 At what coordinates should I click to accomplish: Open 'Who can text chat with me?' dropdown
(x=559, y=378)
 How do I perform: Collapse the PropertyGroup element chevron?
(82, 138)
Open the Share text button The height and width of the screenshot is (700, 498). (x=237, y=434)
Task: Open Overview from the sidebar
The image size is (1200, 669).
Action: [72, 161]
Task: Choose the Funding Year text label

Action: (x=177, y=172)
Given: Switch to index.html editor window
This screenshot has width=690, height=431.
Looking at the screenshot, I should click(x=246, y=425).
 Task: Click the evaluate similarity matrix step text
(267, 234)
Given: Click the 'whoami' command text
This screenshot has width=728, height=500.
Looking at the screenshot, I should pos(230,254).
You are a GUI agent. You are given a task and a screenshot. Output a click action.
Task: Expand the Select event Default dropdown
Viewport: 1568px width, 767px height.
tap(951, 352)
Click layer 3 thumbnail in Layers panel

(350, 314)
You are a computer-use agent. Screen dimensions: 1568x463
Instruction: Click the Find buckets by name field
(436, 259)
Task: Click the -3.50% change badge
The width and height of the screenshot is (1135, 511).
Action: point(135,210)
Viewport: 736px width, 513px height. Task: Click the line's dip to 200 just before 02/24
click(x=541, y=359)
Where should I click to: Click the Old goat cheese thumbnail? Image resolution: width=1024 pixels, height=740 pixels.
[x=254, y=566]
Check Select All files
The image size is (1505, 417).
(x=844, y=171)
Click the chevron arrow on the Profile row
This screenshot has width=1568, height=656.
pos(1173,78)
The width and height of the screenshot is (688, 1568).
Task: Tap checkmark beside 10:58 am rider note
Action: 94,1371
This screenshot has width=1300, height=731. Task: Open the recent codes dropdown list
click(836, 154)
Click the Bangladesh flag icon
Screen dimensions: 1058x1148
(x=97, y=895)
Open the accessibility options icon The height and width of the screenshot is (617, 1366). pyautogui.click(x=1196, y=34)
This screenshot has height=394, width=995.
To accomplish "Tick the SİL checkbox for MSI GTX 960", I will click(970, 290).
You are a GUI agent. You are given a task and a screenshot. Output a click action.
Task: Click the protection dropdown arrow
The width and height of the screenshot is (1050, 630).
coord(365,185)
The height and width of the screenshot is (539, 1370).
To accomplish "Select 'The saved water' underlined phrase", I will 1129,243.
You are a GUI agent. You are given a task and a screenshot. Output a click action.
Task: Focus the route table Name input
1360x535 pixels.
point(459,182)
§
§ TASK TO COMPLETE: Return an exact copy of the listing above, complete in every line.

§ OUTPUT OF THE EXERCISE:
 At what coordinates should I click to accomplish: Open 'Who can text chat with me?' dropdown
(x=559, y=378)
 How do I perform: Collapse the PropertyGroup element chevron?
(82, 138)
Open the Share text button The height and width of the screenshot is (700, 498). (x=237, y=434)
Task: Open Overview from the sidebar
The image size is (1200, 669).
Action: [72, 161]
Task: Choose the Funding Year text label

Action: (x=177, y=172)
Given: Switch to index.html editor window
This screenshot has width=690, height=431.
Looking at the screenshot, I should click(x=246, y=425).
 Task: Click the evaluate similarity matrix step text
(267, 234)
Given: Click the 'whoami' command text
This screenshot has width=728, height=500.
Looking at the screenshot, I should pos(230,254).
You are a GUI agent. You are given a task and a screenshot. Output a click action.
Task: Expand the Select event Default dropdown
Viewport: 1568px width, 767px height.
tap(951, 352)
Click layer 3 thumbnail in Layers panel

(350, 314)
You are a computer-use agent. Screen dimensions: 1568x463
Instruction: Click the Find buckets by name field
(436, 259)
Task: Click the -3.50% change badge
The width and height of the screenshot is (1135, 511).
Action: point(135,210)
Viewport: 736px width, 513px height. Task: Click the line's dip to 200 just before 02/24
click(x=541, y=359)
Where should I click to: Click the Old goat cheese thumbnail? Image resolution: width=1024 pixels, height=740 pixels.
[x=254, y=566]
Check Select All files
The image size is (1505, 417).
(x=844, y=171)
Click the chevron arrow on the Profile row
This screenshot has width=1568, height=656.
pos(1173,78)
The width and height of the screenshot is (688, 1568).
Task: Tap checkmark beside 10:58 am rider note
Action: 94,1371
This screenshot has width=1300, height=731. Task: Open the recent codes dropdown list
click(836, 154)
Click the Bangladesh flag icon
Screen dimensions: 1058x1148
(x=97, y=895)
Open the accessibility options icon The height and width of the screenshot is (617, 1366). pyautogui.click(x=1196, y=34)
This screenshot has height=394, width=995.
To accomplish "Tick the SİL checkbox for MSI GTX 960", I will click(970, 290).
You are a GUI agent. You are given a task and a screenshot. Output a click action.
Task: Click the protection dropdown arrow
The width and height of the screenshot is (1050, 630).
coord(365,185)
The height and width of the screenshot is (539, 1370).
To accomplish "Select 'The saved water' underlined phrase", I will 1129,243.
You are a GUI agent. You are given a task and a screenshot. Output a click action.
Task: Focus the route table Name input
1360x535 pixels.
point(459,182)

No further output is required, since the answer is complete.